**Recorded data:**
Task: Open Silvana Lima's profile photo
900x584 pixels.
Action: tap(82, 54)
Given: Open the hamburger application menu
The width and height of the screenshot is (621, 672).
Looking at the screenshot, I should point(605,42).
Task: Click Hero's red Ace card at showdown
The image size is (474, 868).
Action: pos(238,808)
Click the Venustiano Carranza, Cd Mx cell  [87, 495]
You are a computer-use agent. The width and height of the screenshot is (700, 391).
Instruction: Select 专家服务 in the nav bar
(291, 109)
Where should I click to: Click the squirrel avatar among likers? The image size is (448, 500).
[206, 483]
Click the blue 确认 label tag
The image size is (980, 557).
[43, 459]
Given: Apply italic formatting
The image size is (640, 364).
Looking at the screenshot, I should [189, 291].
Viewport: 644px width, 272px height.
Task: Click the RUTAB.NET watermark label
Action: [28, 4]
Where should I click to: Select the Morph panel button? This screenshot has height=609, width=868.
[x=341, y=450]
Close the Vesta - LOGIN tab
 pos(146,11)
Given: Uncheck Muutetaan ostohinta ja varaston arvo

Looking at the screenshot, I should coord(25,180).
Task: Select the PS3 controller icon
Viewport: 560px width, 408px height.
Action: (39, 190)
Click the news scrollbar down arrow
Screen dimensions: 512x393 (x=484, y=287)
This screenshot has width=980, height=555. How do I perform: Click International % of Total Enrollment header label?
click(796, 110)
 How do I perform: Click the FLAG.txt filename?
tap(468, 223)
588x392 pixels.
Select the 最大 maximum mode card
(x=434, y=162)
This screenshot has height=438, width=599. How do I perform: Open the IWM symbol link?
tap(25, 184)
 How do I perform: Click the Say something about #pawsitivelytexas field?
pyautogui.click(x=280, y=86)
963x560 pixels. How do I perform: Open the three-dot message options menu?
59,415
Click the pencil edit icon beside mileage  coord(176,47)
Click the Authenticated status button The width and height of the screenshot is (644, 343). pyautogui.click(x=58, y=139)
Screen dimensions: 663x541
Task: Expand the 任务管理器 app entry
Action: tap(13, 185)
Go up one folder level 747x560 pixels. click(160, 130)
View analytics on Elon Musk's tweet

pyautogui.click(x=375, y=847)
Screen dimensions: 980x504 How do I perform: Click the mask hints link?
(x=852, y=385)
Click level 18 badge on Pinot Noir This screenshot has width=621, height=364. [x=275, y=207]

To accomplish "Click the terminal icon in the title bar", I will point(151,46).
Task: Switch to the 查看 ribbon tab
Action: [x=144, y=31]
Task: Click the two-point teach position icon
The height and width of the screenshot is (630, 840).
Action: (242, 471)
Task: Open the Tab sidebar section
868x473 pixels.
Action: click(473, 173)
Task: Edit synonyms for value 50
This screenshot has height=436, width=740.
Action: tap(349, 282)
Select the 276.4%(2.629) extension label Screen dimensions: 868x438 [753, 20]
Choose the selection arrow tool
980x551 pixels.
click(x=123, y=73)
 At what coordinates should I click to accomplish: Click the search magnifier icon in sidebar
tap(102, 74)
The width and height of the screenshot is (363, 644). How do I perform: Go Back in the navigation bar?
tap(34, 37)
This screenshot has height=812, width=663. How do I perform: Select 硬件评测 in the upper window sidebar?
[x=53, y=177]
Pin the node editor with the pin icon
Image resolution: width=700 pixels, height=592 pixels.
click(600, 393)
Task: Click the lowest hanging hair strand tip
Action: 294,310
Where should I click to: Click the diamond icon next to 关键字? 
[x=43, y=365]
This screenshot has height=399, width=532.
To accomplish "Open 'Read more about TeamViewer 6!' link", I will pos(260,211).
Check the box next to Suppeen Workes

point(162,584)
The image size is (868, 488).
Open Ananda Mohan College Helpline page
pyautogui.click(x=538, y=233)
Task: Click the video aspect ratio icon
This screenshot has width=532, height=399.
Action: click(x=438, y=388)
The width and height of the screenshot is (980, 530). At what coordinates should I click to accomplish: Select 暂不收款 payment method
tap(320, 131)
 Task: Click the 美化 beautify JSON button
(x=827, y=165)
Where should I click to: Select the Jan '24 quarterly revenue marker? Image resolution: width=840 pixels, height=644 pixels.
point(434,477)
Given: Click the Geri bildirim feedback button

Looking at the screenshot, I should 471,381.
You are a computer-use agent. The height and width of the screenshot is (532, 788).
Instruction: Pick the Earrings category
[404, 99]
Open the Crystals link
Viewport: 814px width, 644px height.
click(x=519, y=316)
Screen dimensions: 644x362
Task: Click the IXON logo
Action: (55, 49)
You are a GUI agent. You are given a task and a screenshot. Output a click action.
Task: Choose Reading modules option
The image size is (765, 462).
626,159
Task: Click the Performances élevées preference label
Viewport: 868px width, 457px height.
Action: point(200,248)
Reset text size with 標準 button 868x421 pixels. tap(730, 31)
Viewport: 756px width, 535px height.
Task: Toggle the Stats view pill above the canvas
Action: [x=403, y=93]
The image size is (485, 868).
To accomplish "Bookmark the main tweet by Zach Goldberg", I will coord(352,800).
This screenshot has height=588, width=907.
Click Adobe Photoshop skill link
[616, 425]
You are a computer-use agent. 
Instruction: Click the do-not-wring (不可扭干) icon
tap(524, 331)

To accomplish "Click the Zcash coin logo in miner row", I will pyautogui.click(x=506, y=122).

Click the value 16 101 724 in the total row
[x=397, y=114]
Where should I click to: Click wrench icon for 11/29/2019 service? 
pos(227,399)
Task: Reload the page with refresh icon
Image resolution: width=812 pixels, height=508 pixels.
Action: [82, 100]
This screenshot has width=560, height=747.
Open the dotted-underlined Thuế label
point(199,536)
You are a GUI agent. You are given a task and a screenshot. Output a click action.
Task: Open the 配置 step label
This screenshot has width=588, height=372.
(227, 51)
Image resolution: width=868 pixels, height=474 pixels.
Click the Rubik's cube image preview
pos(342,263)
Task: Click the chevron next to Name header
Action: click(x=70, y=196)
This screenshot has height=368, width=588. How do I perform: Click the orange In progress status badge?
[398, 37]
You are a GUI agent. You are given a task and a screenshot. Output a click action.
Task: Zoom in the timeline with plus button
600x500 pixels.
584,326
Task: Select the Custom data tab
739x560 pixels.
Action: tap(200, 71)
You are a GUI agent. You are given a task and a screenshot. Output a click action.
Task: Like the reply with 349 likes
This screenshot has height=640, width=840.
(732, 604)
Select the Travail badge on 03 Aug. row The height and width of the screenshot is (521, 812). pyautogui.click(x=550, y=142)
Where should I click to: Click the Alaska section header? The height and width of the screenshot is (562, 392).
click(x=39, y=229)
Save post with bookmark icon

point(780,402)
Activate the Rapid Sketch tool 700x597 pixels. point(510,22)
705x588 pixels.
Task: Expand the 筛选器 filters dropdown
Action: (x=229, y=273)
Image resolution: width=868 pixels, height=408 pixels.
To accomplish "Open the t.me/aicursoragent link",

**Activity:**
Each line above with the word "Choose" needs to be copied.

**Solution to this task:**
Choose the selection arrow tool
Task: Choose Reading modules option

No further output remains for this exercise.